A Colour Token Architecture
Extracted from your logo palette. Hue anchored at ~50° (warm amber-brown), chroma peaks in the midtones at 700 — natural for earth tones. The hue shifts slightly warmer (toward golden) at lighter values, mimicking how your logo's creams and tans naturally drift.
Very low chroma at hue 55° — these read as grey but carry a warm undertone. For body text, surfaces, borders, and any element that shouldn't call attention to itself. A pure grey (chroma 0) would feel cold against the brand browns.
Each site gets its own accent hue. Ink blue for editorial gravitas (books), muted sage for gallery restraint (art), and terracotta for warmth and welcome (parent brand). All three share the brand browns and warm neutrals.
Role-based aliases that all three sites share. The primitive tokens (brand-700, neutral-200) get mapped to purpose-based names. This is the DRY layer — change one mapping, every site updates.
Same brand foundation, different accents and surface treatments. Each card previews the dominant mood of its site.
Editorial · Literary · Structured
The Weight of Stars
A blend-genre science fiction novel
Gallery · Restrained · Visual-first
Landscapes in Ink
Traditional drawings, new perspectives
Brand · Warm · Welcoming
Cowboys & Beans
Art · Music · Film · Publishing
Why OKLCH? Equal lightness steps in OKLCH produce equal perceived brightness — so brand-300 to brand-400 feels the same "jump" as brand-700 to brand-800. This is the perceptual uniformity property the Phase 0 research identifies as analogous to equal temperament in music: both uniformise a space that is inherently non-uniform.
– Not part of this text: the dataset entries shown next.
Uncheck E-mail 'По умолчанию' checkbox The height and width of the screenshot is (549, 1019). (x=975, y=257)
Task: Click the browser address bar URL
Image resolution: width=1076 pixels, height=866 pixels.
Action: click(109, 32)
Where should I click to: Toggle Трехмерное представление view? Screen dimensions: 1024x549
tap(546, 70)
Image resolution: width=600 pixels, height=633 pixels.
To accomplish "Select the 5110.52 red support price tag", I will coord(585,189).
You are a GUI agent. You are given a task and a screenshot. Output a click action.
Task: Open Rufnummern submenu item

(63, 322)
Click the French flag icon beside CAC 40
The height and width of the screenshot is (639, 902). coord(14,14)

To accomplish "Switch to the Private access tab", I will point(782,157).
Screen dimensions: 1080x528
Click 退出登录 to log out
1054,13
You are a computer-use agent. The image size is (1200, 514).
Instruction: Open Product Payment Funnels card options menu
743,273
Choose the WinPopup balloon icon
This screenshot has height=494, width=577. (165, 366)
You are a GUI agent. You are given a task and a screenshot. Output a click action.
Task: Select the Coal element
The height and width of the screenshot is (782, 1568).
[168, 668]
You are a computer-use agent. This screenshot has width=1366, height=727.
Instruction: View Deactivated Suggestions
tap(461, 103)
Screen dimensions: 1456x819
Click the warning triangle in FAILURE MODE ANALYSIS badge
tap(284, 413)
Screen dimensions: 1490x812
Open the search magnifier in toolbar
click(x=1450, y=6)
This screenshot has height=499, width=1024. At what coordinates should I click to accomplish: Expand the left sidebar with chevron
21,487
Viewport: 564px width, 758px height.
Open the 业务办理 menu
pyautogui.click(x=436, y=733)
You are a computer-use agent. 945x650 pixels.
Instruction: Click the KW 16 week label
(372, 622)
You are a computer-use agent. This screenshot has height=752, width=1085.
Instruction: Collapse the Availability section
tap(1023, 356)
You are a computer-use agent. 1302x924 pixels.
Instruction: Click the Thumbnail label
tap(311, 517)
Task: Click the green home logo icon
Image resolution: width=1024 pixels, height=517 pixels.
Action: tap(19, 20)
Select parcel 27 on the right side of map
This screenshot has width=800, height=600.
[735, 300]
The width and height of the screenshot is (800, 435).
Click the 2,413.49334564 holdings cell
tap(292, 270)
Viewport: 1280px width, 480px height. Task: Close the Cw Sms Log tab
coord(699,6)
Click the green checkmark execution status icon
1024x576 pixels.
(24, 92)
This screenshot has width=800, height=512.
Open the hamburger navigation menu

Why warm neutrals instead of pure greys? A chroma of 0.01 at hue 55° reads as grey to the eye but doesn't create a cold/clinical dissonance against the warm brand browns. This is Albers's principle of colour relativity in practice — the "grey" changes character based on what's next to it.
Why only 5 accent steps instead of 11? The accents are supporting cast, not leads. Five steps (900/700/500/300/100) give you a dark for text, a medium for buttons, a light for backgrounds, and two intermediaries. If any accent needs the full 11-step treatment later, we can extend — but starting lean keeps the system governable.
The token architecture follows DTCG: Primitive tokens (brand-700) → semantic tokens (interactive-primary) → component tokens (to come, e.g. button-primary-bg). This three-tier stack is what Material Design, Carbon, and Polaris converge on.